**Try it:**
Lines from the one containing "Task: Click the Docs Lens logo icon" through the last line of the records below need to be repeated exactly; nothing else, and no pictures.

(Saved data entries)
--- --- ---

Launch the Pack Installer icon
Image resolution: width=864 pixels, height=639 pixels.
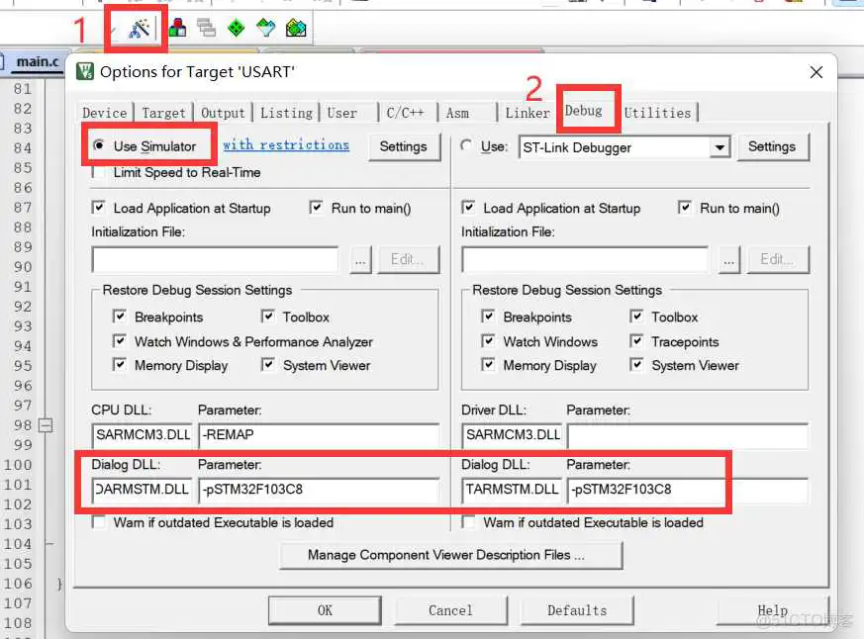pyautogui.click(x=296, y=28)

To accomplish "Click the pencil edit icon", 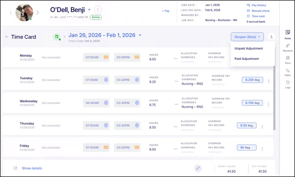I will coord(198,168).
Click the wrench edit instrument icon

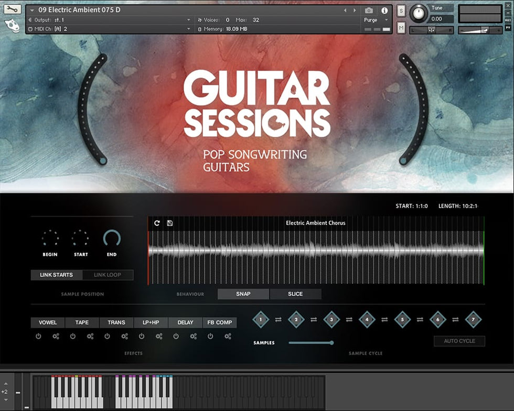pyautogui.click(x=13, y=9)
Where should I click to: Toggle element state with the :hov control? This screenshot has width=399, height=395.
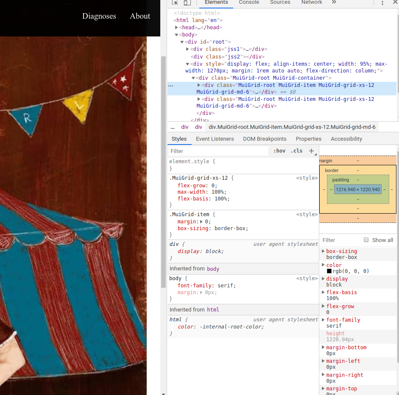(279, 150)
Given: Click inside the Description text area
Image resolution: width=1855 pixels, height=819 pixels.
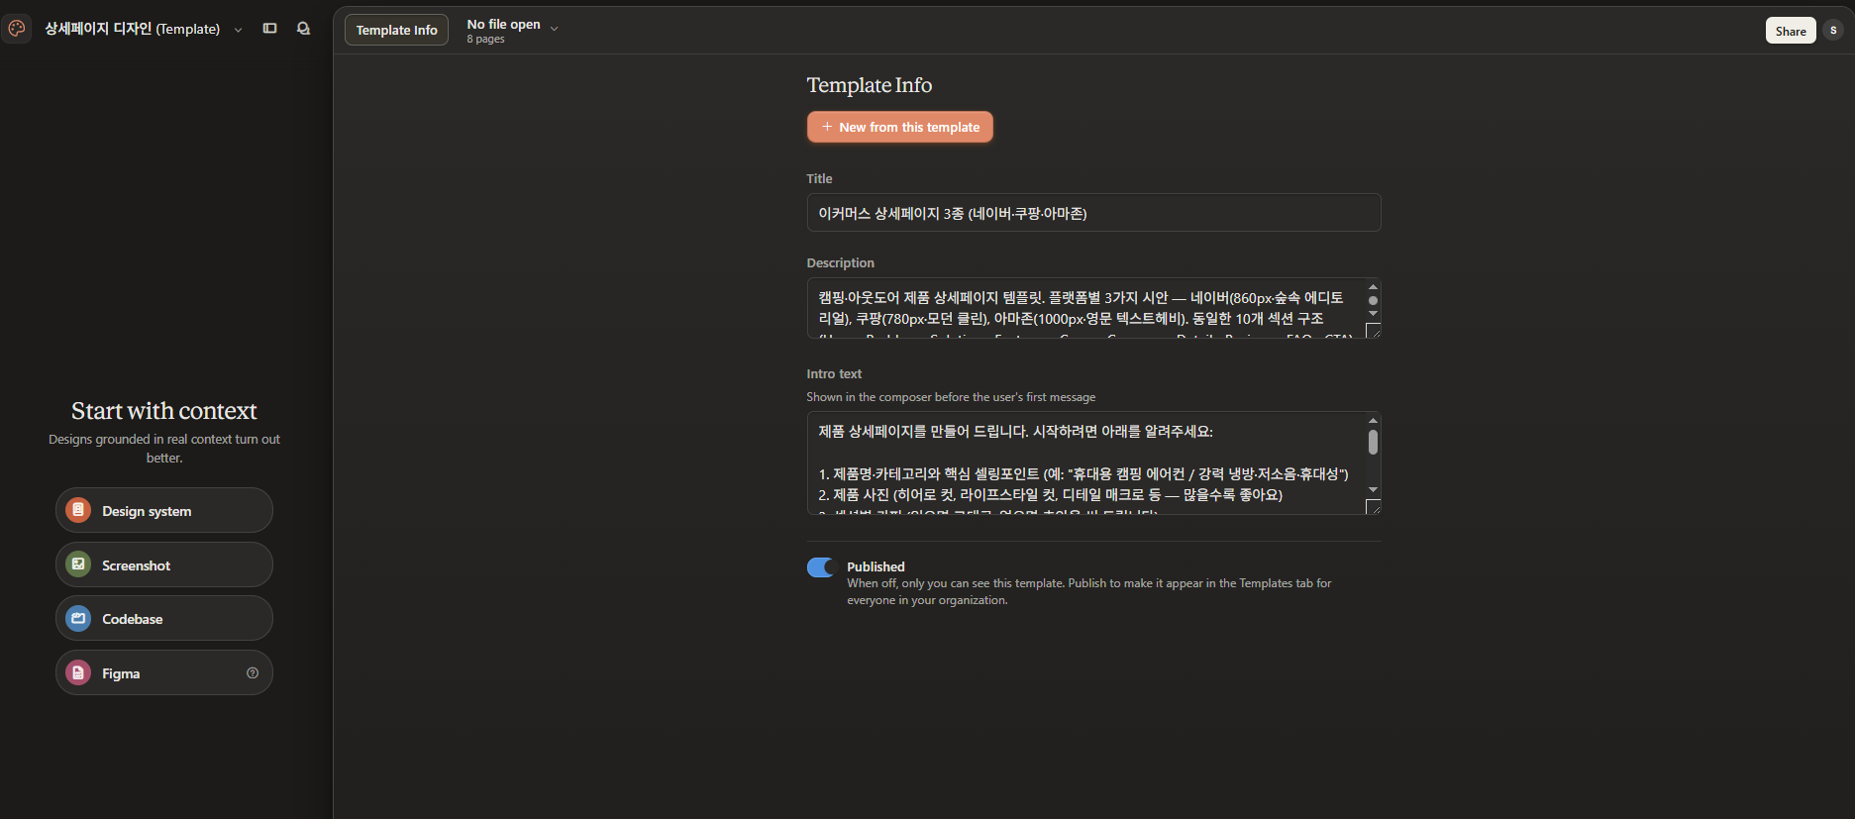Looking at the screenshot, I should pyautogui.click(x=1086, y=308).
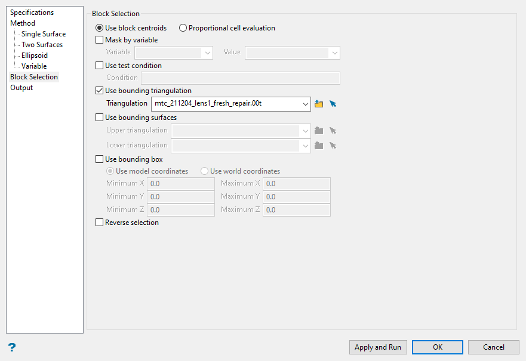Viewport: 526px width, 361px height.
Task: Click the pick arrow for Upper triangulation
Action: click(x=333, y=131)
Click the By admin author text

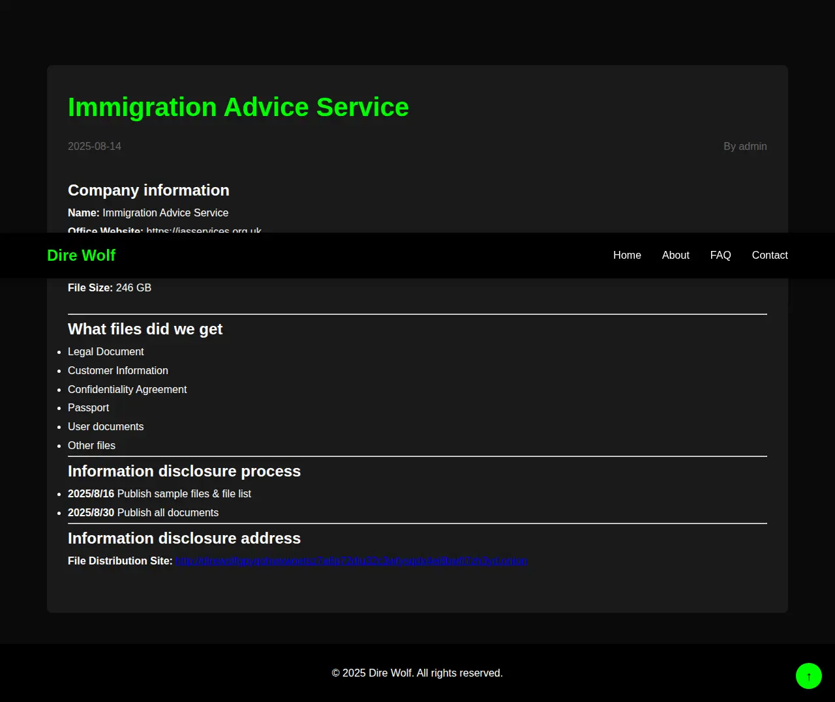pos(745,147)
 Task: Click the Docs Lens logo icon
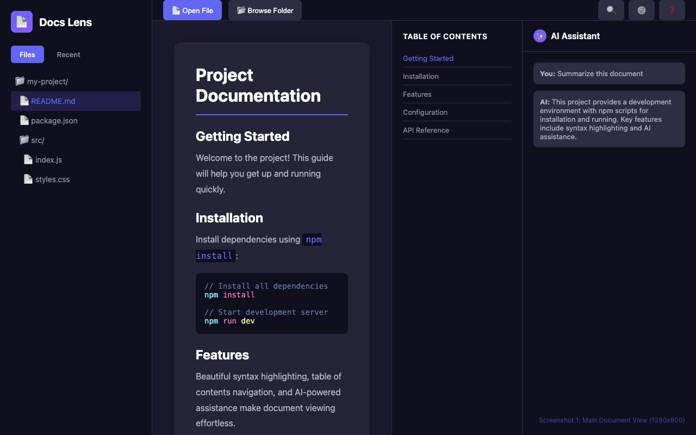pos(22,22)
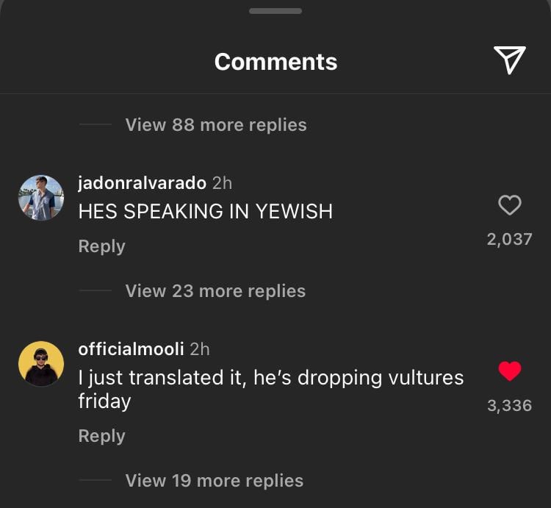Select the HES SPEAKING IN YEWISH text
This screenshot has height=508, width=551.
click(x=205, y=212)
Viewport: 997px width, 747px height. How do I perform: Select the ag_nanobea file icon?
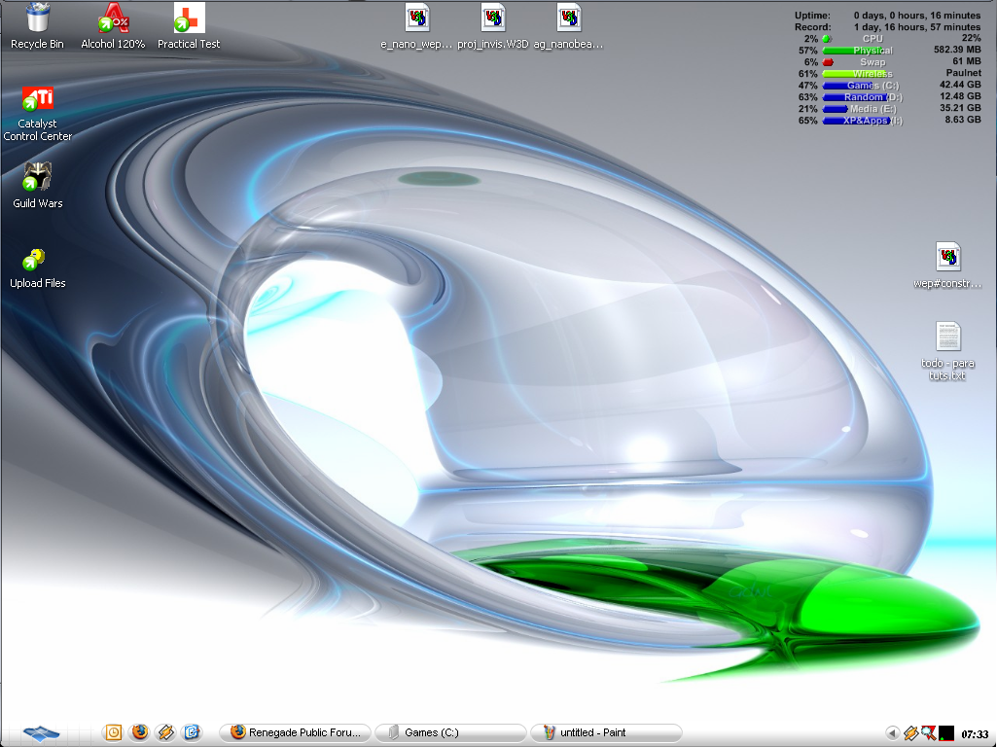coord(569,18)
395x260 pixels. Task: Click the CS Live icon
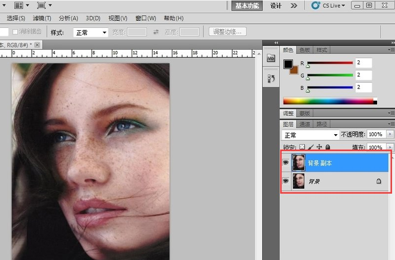click(x=315, y=5)
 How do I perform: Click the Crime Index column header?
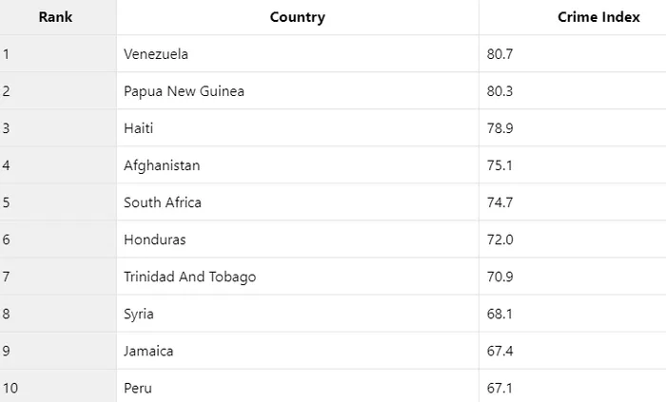[598, 17]
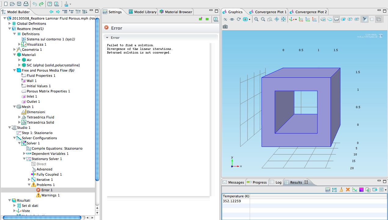Click the Save disk icon

click(x=19, y=4)
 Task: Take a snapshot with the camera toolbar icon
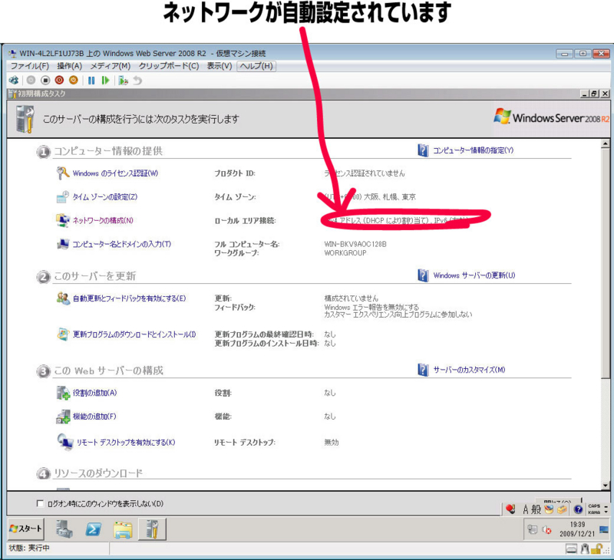[x=123, y=80]
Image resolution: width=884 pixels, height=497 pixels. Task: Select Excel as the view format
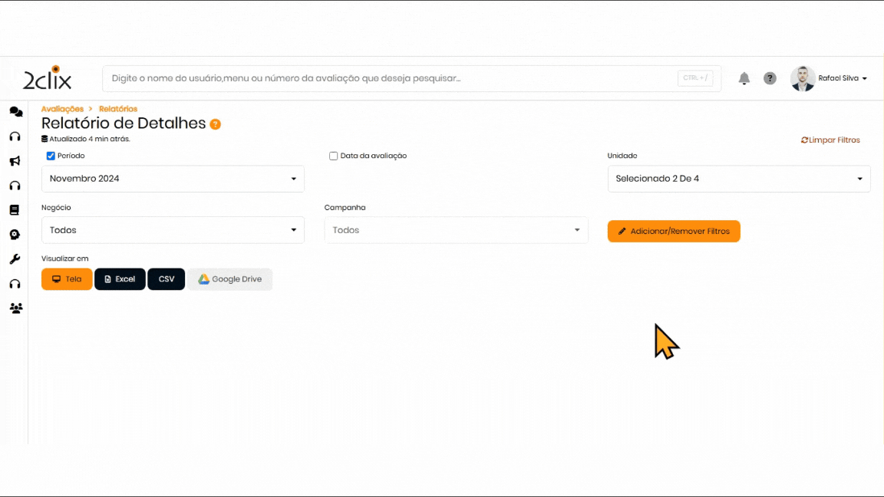pyautogui.click(x=120, y=279)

--- --- ---

**Expected answer:**
 Task: Click the Docs Lens logo icon
pos(22,22)
Select the HES SPEAKING IN YEWISH text
This screenshot has height=508, width=551.
click(x=205, y=212)
Viewport: 997px width, 747px height. How do I perform: Select the ag_nanobea file icon?
coord(569,18)
395x260 pixels. Task: Click the CS Live icon
click(x=315, y=5)
 How do I perform: Click the Crime Index column header?
[598, 17]
Click the Save disk icon

click(x=19, y=4)
 Task: Take a snapshot with the camera toolbar icon
[x=123, y=80]
Image resolution: width=884 pixels, height=497 pixels. Task: Select Excel as the view format
pyautogui.click(x=120, y=279)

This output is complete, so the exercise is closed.